> [DIRECTIONS FOR THIS TASK]:
Beneath this line are the data; copy exactly the part of them that opens with the line containing "Select the iOS App Development radio button" and closes with the line containing "Click the Windows Start button", and only that part.

★ ★ ★ ★ ★

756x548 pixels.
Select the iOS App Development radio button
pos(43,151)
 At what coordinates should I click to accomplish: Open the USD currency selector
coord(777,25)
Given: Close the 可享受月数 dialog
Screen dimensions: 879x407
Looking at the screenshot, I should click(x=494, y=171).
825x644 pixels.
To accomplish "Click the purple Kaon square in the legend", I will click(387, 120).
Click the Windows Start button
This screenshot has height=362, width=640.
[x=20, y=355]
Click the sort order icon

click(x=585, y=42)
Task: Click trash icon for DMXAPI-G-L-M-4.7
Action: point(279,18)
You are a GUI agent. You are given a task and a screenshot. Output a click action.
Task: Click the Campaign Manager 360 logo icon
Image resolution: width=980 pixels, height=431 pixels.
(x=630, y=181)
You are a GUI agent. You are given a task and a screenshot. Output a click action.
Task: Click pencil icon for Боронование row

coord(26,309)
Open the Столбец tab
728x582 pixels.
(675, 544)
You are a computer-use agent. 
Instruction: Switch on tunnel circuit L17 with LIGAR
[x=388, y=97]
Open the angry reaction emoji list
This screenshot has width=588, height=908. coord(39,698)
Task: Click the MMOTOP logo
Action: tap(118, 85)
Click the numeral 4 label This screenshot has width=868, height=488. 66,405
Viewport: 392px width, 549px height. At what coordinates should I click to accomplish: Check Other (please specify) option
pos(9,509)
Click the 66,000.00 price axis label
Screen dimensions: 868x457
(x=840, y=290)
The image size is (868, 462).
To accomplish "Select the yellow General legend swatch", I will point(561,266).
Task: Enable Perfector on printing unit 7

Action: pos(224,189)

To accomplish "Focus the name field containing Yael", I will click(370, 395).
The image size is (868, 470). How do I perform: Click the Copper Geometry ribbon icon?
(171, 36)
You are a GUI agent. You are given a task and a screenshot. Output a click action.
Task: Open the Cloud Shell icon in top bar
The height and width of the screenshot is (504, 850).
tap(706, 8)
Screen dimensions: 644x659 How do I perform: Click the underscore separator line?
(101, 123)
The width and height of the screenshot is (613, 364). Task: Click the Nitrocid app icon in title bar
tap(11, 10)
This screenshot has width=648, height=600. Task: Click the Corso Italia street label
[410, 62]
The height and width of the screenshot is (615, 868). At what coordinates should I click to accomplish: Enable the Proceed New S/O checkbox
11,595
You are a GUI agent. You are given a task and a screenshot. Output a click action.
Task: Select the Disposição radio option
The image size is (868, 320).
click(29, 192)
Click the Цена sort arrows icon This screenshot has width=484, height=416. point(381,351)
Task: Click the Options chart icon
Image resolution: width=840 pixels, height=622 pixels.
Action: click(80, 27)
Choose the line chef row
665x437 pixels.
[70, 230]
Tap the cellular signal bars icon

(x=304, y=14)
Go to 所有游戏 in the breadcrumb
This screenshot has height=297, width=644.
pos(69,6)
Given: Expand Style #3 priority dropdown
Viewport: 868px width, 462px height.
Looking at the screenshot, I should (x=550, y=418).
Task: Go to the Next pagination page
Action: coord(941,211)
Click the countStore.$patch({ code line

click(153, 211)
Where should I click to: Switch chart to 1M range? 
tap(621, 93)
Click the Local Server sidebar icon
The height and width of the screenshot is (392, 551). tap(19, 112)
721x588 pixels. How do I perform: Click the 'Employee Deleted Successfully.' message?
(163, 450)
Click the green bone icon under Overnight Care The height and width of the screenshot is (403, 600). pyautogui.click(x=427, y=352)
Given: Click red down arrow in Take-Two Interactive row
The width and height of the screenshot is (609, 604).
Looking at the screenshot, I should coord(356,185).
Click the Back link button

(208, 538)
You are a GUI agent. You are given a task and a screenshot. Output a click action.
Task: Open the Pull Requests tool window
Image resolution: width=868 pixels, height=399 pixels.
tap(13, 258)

★ ★ ★ ★ ★

> [EXERCISE RESPONSE]:
Select the iOS App Development radio button
pos(43,151)
 At what coordinates should I click to accomplish: Open the USD currency selector
coord(777,25)
Given: Close the 可享受月数 dialog
Screen dimensions: 879x407
Looking at the screenshot, I should click(x=494, y=171).
825x644 pixels.
To accomplish "Click the purple Kaon square in the legend", I will click(387, 120).
Click the Windows Start button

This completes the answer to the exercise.